====== Extrait fourni

A. Reis. Un caméraman, un assistant et un preneur de son, un garçon qui donnait des coups de main çà et là. Nous avions cet énorme avantage que Margarida pouvait faire un contrôle rigoureux de la composition des plans. C’est la première fois que nous en avions la possibilité. Il était possible dans le cadrage de la caméra, d’être comme avec un microscope – moi avec les yeux, Margarida là-bas. Alors, tout de suite, nous échangions des impressions au sujet de ce que nous ressentions, de l’effet d’un plan. Nous avons heureusement une connivence terrible. Nous ne pouvions pas voir les rushes là-bas. Nous ne les voyions que quinze jours après. Nous n’avions ni script, ni photographe de scène. Nous faisions toutes ces choses par nous-mêmes. Je ne dis pas cela par mégalomanie.

M. Cordeiro. Au contraire, c’était la misère.

A. Reis. C’est la misère. Ce sont des conditions de travail qu’il faut accepter. Jamais il ne faut céder, accepter de faire du pain avec du sable. Même si le film est stoppé, mieux vaut un film stoppé.
Nous avons tourné pendant soixante-dix jours. Nous avons fait nos repérages pendant les vacances. Nous avons un background au sujet des formes, au sujet des événements qui nous a beaucoup aidés, qui nous a permis d’avancer beaucoup en ayant un peu de temps et des conditions mauvaises pour le tournage. Margarida a une mémoire très précieuse. D’autres cinéastes qui vont là-bas risquent sérieusement d’échouer parce qu’ils n’ont pas notre background. Ils risquent de se comporter un peu comme de mauvais anthropologues : ils arrivent, ils tournent, ils rentrent. Quand nous sommes là-bas à travailler, nous ne naviguons pas, nous ne tergiversons pas, Margarida et moi. Margarida est née là-bas et je connais la province depuis trente ans. C’est comme si j’étais né là-bas.

Cahiers. C’est un projet que vous portez en vous depuis plusieurs années. Le tournage concrétise toute une période de recherche. Par rapport à la conception du film, il doit représenter un temps très minime.

A. Reis. On nous considère comme maniaques et lents. Mais en fait nous sommes très incisifs et très rapides en créant. Comme nous avons des sensibilités complémentaires, nous agissons comme une seule personne. Mais nous travaillons à deux quand même. Nous ne savons pas ce que nous allons trouver, ni ce que nous voulons dans le sens positif. Mais nous avons quand même une assurance, nous sommes sûrs de nous au moment du tournage ce qui fait que nous sommes très rapides. Nous pouvons avoir des hésitations au sujet des formes, jamais au niveau de l’équipe.

============
====== Données

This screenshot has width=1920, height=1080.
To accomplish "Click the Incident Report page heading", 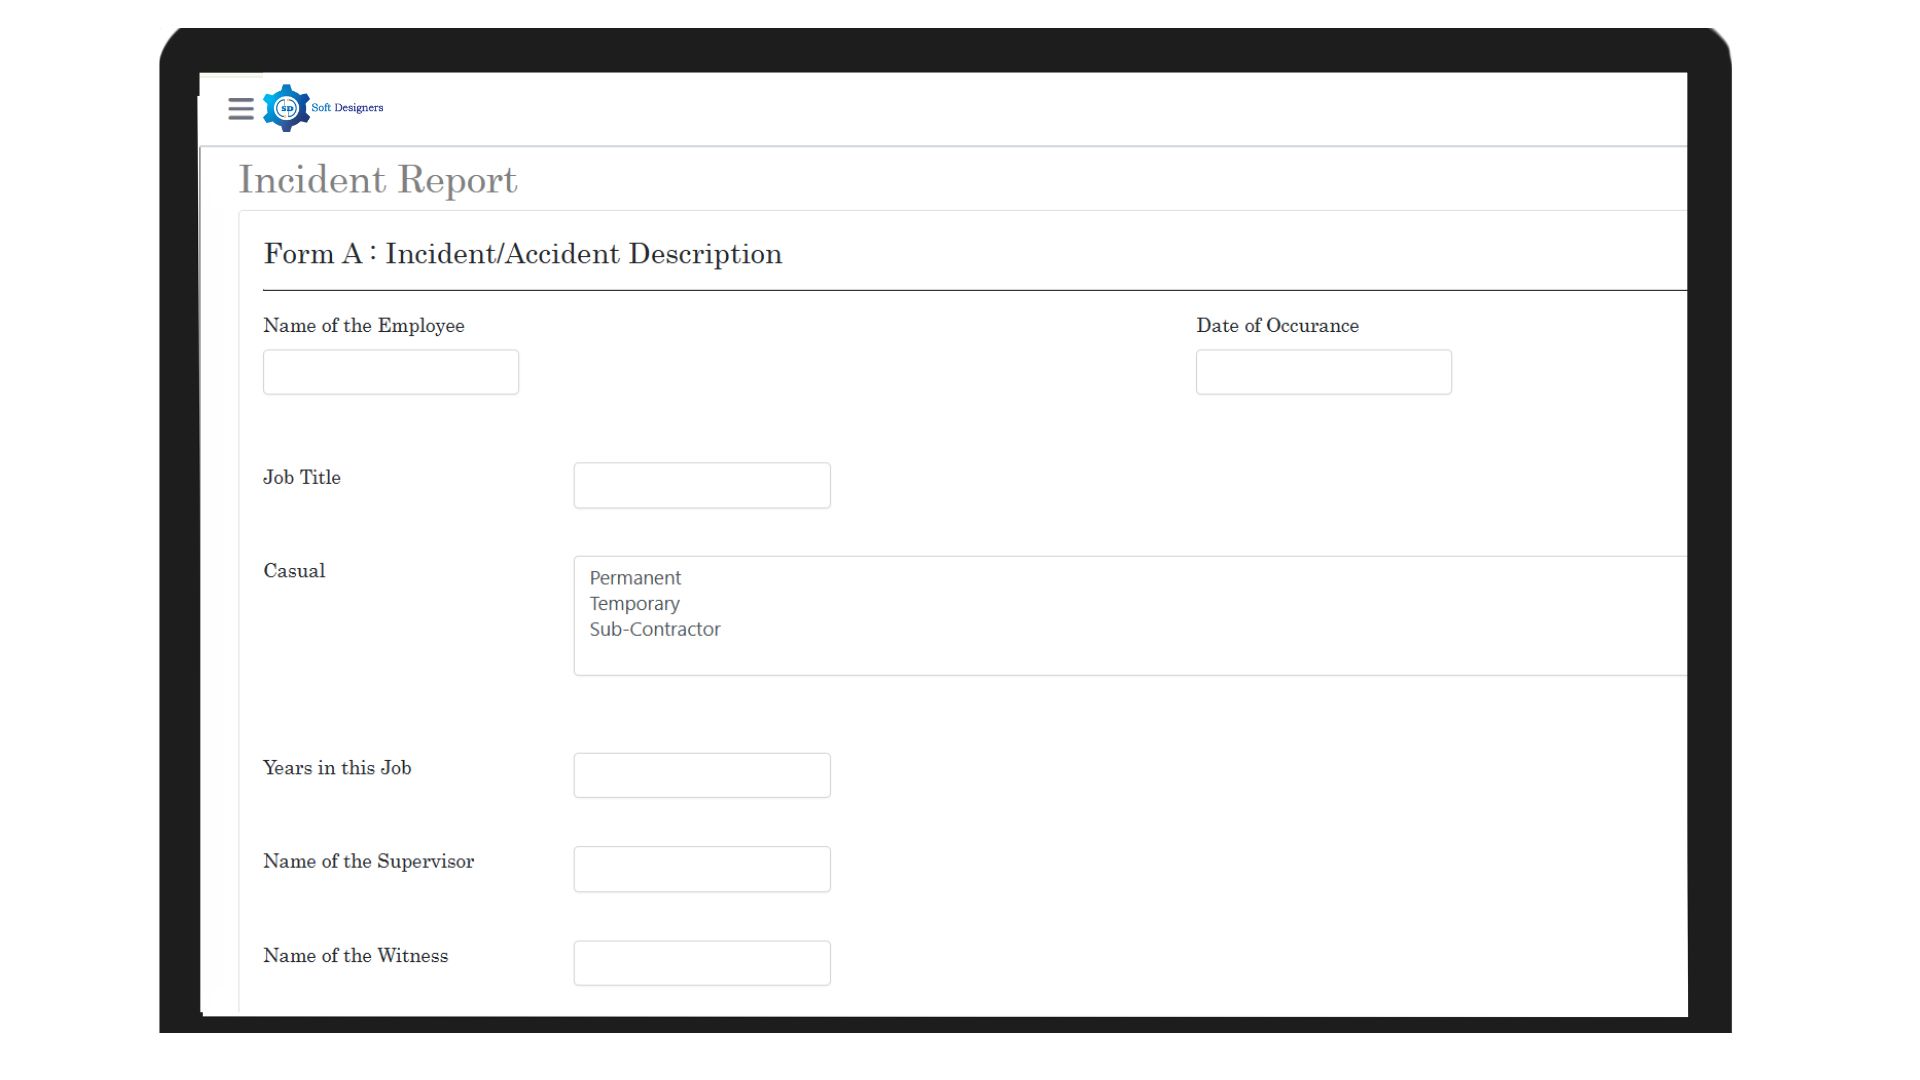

============

> _Tâche demandée A_:
Répondez à ces questions sur l'extrait :
(i) Combien de temps après le tournage les rushes étaient-ils vus ?
(ii) Pendant combien de jours le film a-t-il été tourné ?
(iii) À quel sujet l'extrait admet-il des hésitations possibles ?
> _Tâche demandée B_: Recopiez le passage de l'extrait qui s'ouvre sur les mots "A. Reis. Un" et se clôt sur "c’était la misère.".

> _Solution A_:
(i) Quinze jours après.
(ii) Soixante-dix jours.
(iii) Au sujet des formes.

> _Solution B_:
A. Reis. Un caméraman, un assistant et un preneur de son, un garçon qui donnait des coups de main çà et là. Nous avions cet énorme avantage que Margarida pouvait faire un contrôle rigoureux de la composition des plans. C’est la première fois que nous en avions la possibilité. Il était possible dans le cadrage de la caméra, d’être comme avec un microscope – moi avec les yeux, Margarida là-bas. Alors, tout de suite, nous échangions des impressions au sujet de ce que nous ressentions, de l’effet d’un plan. Nous avons heureusement une connivence terrible. Nous ne pouvions pas voir les rushes là-bas. Nous ne les voyions que quinze jours après. Nous n’avions ni script, ni photographe de scène. Nous faisions toutes ces choses par nous-mêmes. Je ne dis pas cela par mégalomanie.

M. Cordeiro. Au contraire, c’était la misère.